Musick was selected as one of a small group of nominees for the 2021 Rosabeth Moss Kanter Award for Excellence in Work-Family Research. The Kanter Award shines a spotlight on high-quality work-family research and raises awareness among the scholar, consultant and practitioner communities.
The award committee of 60 leading scholars announced the honorees after examining over 2,500 articles published in 83 top tier journals from around the world.
Musick was honored for her article “His and her earnings following parenthood in the United States, Germany and United Kingdom,” published by American Sociological Review. Her co-authors and fellow nominees included Cornell graduate Megan Doherty-Bea (University of Wisconsin – Madison) and Pilar Gonalons-Pons (University of Pennsylvania).

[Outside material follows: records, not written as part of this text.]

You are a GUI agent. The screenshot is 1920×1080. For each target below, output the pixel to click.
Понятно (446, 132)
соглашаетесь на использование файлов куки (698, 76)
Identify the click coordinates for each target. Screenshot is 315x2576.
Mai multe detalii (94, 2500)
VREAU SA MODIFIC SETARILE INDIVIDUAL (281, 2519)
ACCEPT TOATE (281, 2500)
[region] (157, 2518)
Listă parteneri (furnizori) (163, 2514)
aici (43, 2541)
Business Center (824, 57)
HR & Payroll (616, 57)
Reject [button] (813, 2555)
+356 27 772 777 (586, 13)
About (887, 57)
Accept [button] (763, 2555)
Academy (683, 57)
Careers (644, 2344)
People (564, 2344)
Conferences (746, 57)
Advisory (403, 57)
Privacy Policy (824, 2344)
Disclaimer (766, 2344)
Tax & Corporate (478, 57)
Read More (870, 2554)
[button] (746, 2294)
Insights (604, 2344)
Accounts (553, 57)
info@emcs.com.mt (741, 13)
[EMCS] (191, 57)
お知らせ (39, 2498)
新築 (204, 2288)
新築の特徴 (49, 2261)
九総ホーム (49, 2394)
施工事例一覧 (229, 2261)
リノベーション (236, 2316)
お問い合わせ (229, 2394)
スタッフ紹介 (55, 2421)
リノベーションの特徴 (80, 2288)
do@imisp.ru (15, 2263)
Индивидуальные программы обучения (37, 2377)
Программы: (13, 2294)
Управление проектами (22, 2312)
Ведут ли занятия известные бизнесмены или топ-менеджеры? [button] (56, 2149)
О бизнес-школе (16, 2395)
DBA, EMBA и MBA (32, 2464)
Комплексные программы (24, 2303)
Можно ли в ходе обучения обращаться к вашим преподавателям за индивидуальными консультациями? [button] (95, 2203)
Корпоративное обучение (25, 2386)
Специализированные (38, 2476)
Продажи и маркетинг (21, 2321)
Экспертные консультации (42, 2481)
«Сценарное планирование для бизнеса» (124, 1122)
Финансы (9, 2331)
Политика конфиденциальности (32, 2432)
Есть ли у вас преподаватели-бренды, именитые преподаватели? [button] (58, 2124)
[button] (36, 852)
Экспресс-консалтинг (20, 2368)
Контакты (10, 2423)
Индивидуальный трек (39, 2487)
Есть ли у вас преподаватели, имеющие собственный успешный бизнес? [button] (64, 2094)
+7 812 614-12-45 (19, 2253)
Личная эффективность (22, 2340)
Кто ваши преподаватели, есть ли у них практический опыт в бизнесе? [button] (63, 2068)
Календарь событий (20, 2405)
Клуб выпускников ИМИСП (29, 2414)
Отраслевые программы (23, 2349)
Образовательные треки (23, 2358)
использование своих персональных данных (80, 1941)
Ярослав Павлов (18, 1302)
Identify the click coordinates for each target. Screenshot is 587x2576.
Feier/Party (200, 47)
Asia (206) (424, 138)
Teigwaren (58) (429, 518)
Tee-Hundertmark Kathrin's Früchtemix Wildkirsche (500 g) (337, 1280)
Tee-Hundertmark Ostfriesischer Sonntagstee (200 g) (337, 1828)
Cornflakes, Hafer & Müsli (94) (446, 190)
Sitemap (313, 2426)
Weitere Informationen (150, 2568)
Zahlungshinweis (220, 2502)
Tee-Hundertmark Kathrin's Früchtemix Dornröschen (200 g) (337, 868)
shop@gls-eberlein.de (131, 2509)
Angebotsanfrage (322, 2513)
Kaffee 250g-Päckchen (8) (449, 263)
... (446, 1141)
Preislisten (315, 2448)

Their research traced wives’ share of total couple earnings in a 10-year window around the birth of their first child. Musick and her co-authors found steep declines in wives’ earnings share in all three countries but mothers in the U.S. had the smallest drop-off. That’s the result of higher employment and work hours among new mothers in the U.S., where public support for families plays a much smaller role in buffering the financial and time strains associated with parenthood. The researchers say their findings demonstrate how parenthood plays into gender inequality within couples and how country context shapes couple dynamics and inequality across households.
“It is wonderful to see one of our leading scholars in family life and social equality policy honored in this way,” said Brooks School inaugural dean Colleen Barry. “Kelly Musick’s research influences policymakers and improves lives. Her colleagues at the Brooks School and Cornell University are enormously proud of her.”
Musick is associate dean of research and a professor at the Brooks School. Her research has been funded by the Eunice Kennedy Shriver National Institute of Child Health and Human Development, the Russell Sage Foundation, and the Swedish Research Council.